Patching Compliance – What parents need to know?

Parents must be totally committed. You and your child must adjust to the idea and the reality of wearing an eye patch. It is crucial that you commit to the fact that your child will wear an eye patch. By the tone of your voice and your attitude, you convey to your child that there are no options and that you – the parents – will be in charge of the patch. As with many other difficult situations with children, the three most important ingredients to success are patience (to deal with your child’s behavior caused by the their the anxiety caused by patching), persistence (to accomplish the patching goals), and support (for you and your child from your spouse, other family members, and from relatives and friends).

What may you expect from amblyopia therapy?

Your efforts now are likely to result in good (if not normal) vision in the (once) weaker eye for the rest of your child’s life. Dr. Burke has been through amblyopic therapy with thousands of patients. The overwhelming number have had excellent results. But you – the parents – must be committed and have perseverance to help your child achieve the best vision result possible.

What types of patches are available?

Patches are of two types: adhesive patches applied directly to the skin and one-sided, slide-on cloth covers used with eye glasses. “Pirate” patches with elastic ties or occluders that clip on the glasses are not recommended.

What if, while wearing the patch, the child has an unusual Head position?

The cause of an unusual head position (head tilt or head turn) while patching is almost always due to peeking around the patch to use the better eye. Obviously this type of “patching” would be of no benefit to the amblyopic eye and this type of behavior must be stopped. A different or improved adhesive patch may help avoid peeking.

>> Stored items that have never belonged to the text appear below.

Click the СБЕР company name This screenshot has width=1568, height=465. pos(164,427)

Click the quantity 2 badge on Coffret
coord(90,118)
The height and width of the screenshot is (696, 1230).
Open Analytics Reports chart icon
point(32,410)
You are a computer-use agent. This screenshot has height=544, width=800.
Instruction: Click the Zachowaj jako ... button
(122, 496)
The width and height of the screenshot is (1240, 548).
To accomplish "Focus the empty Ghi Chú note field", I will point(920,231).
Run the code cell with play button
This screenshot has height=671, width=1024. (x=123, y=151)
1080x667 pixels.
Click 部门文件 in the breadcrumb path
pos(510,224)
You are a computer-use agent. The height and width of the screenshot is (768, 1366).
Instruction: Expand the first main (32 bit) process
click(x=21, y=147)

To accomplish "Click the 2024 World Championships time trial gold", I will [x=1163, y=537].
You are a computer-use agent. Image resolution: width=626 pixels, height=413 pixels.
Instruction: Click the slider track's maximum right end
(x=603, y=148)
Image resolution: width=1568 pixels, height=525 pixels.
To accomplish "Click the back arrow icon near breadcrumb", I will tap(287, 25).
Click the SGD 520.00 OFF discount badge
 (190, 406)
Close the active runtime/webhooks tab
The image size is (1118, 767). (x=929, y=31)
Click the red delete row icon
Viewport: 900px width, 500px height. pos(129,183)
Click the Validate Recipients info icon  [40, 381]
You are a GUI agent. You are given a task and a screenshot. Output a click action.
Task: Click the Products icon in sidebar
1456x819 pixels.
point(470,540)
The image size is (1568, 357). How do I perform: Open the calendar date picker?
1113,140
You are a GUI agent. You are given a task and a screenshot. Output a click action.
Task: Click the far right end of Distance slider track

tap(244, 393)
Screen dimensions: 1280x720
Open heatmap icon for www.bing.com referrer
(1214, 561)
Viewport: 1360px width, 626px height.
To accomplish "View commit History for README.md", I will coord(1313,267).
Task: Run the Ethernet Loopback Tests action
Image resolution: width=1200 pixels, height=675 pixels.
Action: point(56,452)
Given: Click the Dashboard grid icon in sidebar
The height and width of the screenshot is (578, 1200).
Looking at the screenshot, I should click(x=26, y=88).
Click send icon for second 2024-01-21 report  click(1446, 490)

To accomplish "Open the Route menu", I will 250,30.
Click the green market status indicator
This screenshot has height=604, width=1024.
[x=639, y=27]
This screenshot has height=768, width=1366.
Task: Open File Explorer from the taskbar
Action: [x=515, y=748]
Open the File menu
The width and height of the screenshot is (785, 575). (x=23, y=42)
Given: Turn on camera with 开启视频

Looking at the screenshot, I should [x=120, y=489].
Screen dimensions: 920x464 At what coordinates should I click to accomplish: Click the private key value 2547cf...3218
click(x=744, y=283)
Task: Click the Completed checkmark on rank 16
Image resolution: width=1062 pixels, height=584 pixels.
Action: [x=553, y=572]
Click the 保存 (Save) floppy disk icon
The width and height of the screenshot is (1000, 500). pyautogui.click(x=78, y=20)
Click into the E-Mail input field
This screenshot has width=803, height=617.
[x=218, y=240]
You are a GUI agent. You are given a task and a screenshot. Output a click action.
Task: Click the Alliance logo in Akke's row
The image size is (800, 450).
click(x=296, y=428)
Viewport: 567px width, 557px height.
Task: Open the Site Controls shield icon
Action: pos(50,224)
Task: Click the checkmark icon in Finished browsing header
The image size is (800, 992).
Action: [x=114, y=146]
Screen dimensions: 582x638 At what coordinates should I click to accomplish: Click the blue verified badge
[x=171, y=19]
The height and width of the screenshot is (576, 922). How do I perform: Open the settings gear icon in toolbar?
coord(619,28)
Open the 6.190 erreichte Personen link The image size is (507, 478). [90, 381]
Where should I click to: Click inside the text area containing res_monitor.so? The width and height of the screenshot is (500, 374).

What if you need restraints?

If restraints are necessary, custom designed pediatric arm splints are available from MEDI-KID Company at 888-463-3543 or on-line by clicking here.

What activity precautions should be taken?

The vision in the amblyopic eye may be quite poor for a while after beginning the patching therapy, so extra precautions should be taken on stairs, playgrounds, bike rides, etc.

What instructions are there for patching?

Dr. Burke will give you instructions on how to treat amblyopia, but it is up to you, the parents, and your child to carry out this treatment. Children do not like to have their eyes patched, especially since they have been depending on the good eye, that is now being patched, to see clearly. But as a parent, you must convince your child to do what is in their best interest. Successful treatment depends on your commitment and involvement as well as your ability to gain your child’s cooperation. Parents play a very important role in determining whether their child’s amblyopia will be improved.

Is there an alternative to patching?

As an alternative to patching, eyedrops may be prescribed to “penalize” or blur vision temporarily the focusing ability in the stronger eye which forces the child to use the amblyopic eye.

Does eye drop therapy work for everyone?

Not all children benefit from the eye drop treatment for amblyopia.

What happens when the vision is maximized in the amblyopic eye?

Once vision has been improved, less hours of maintenance patching or less frequent use of the penalizing eye drops may be required to keep the vision from slipping or deteriorating.